*EXERCISE TEXT*:
▬▬▬

How I (Mostly) Found Peace in the Wilds of Philadelphia

One urban-bred writer’s 40-year journey from nature-hater to Schuylkill sojouner.

Illustration by Kelsey Dake

Illustration by Kelsey Dake

It’s a beautiful day on the upper reaches of the Schuylkill River. The birds are singing, and sunlight streams through clusters of leafy trees that bend over the water. I’m cruising along in a small beige kayak, enjoying the sound of the water coming off my paddle as I dip and pull, dip and pull. All would be perfect, really, if it weren’t for one very embarrassing fact: My kayak is attached by rope to the kayak in front of me. I’ve been paddling too slowly, so I’m being towed.

I’m one of about 120 people on the water for the first day of the annual Schuylkill River Sojourn, a weeklong trip that travels the river from the town of Schuylkill Haven to Boathouse Row. The Sojourn has been going for 18 years; participants come from all over the country. Meals, guides, campsites and assistance with kayaks are all included. A full trip costs $620, not including kayak rental. Many people are repeat customers.

I’ll only be paddling for one day, which is probably a good thing — at least for the guides who have to deal with my apparent lack of skill. I’ve kayaked before, but mostly on glassy lakes and bays. The last time I went, I took my Chihuahua and spent the day taking photos of her while she trembled in her oversize life jacket. It wasn’t exactly a vigorous workout.

But the Schuylkill Sojourn is no joke. Each morning begins with a safety talk to review the perils that may be encountered on the next stretch of the trip. Being a naturally fearful person, I was definitely intimidated when guide Allan said, “Today’s low water conditions are giving me flashbacks to 1999” and then went on to describe a difficult voyage that involved banging into rocks. “It’ll be challenging,” he said. “We have no idea what’s on the bottom of this river.” We don’t?

By the time Allan got to the phrase “self-rescue position,” I was ready to run back to the safety of Philadelphia. But I couldn’t retreat. I had to go through with this. It was one of the key steps in Spikol: Project Wilding, or The Undomestication of an Urban Woman Afraid of Life.

FROM THE START, my relationship to the natural world has been tenuous. Growing up in the city, I thought “nature” meant Rittenhouse Square. I had little exposure to anything other than city streets. My parents had friends who liked the outdoors, so there is photographic evidence of my standing on something other than a sidewalk. But often when the Spikols pushed the boundaries, disaster followed.

One time we went to pick berries somewhere with one of my mom’s nature-loving friends and her kids. As I remember it, I fell into a ditch and got burrs all over me — an utterly foreign experience. What if they never came off? I cried all the way home. A trip to an apple orchard was similarly marred by a bee that flew into a cut-out panel of my bell-bottoms and stung my leg, which I responded to as if I’d been machine-gunned. I avoided apples for years afterward.

There was a single rock-climbing excursion — for some reason it took place on a wall of ice-covered rocks next to the Art Museum — that my father now speaks of as a few hairs short of Everest. My strongest memory of that trip is the terror in my father’s eyes as he clung to the icy surface and shouted at me: “Elizabeth! Hold my pipe!”

Spikol père et fille also went on a school-sponsored father-daughter canoe trip, which my father characterized for years after as, basically, The Revenant. The journey, which other kids and dads delighted in, was fraught with peril for us. “We were almost decapitated!” he’d say of our having to duck beneath a low-hanging tree branch.

▬▬▬

*LISTED RECORDS*:
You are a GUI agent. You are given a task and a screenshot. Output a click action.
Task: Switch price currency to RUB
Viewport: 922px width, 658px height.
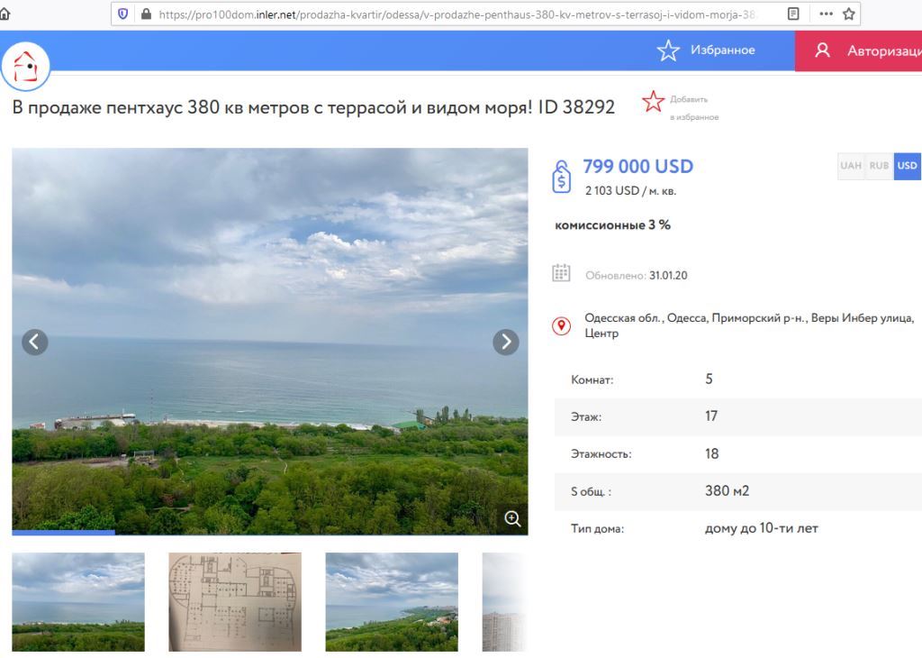point(879,166)
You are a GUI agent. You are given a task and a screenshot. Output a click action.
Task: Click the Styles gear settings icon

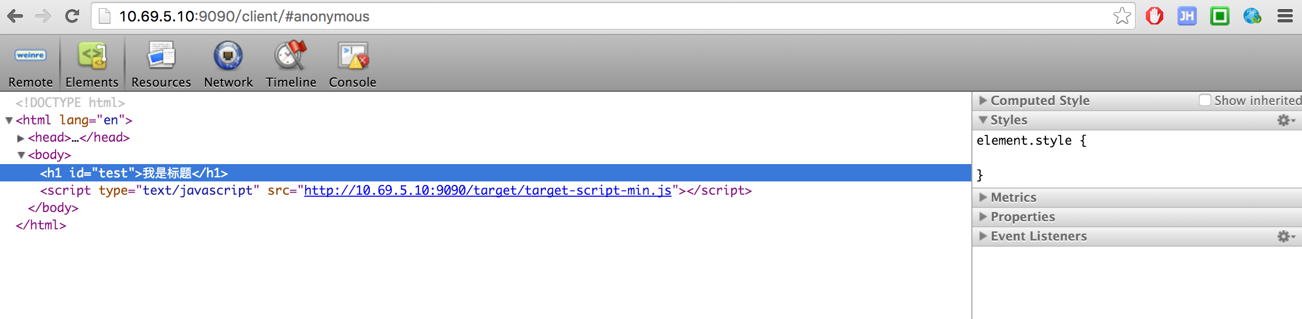1285,120
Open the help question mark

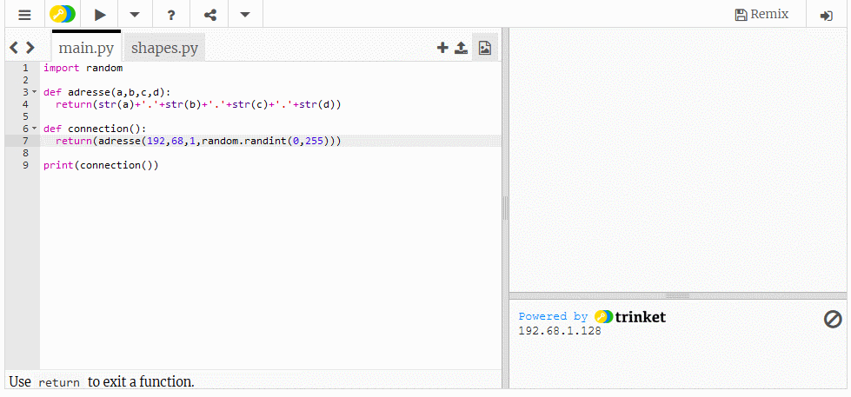point(171,14)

▬▬▬

*INSTRUCTIONS TO FOLLOW*: Please retype the essay on nature in Philadelphia above, everything from "I’m one of about" down to "are repeat customers.", keeping every word and mark unchanged.

*RESPONSE FOR THIS EXERCISE*:
I’m one of about 120 people on the water for the first day of the annual Schuylkill River Sojourn, a weeklong trip that travels the river from the town of Schuylkill Haven to Boathouse Row. The Sojourn has been going for 18 years; participants come from all over the country. Meals, guides, campsites and assistance with kayaks are all included. A full trip costs $620, not including kayak rental. Many people are repeat customers.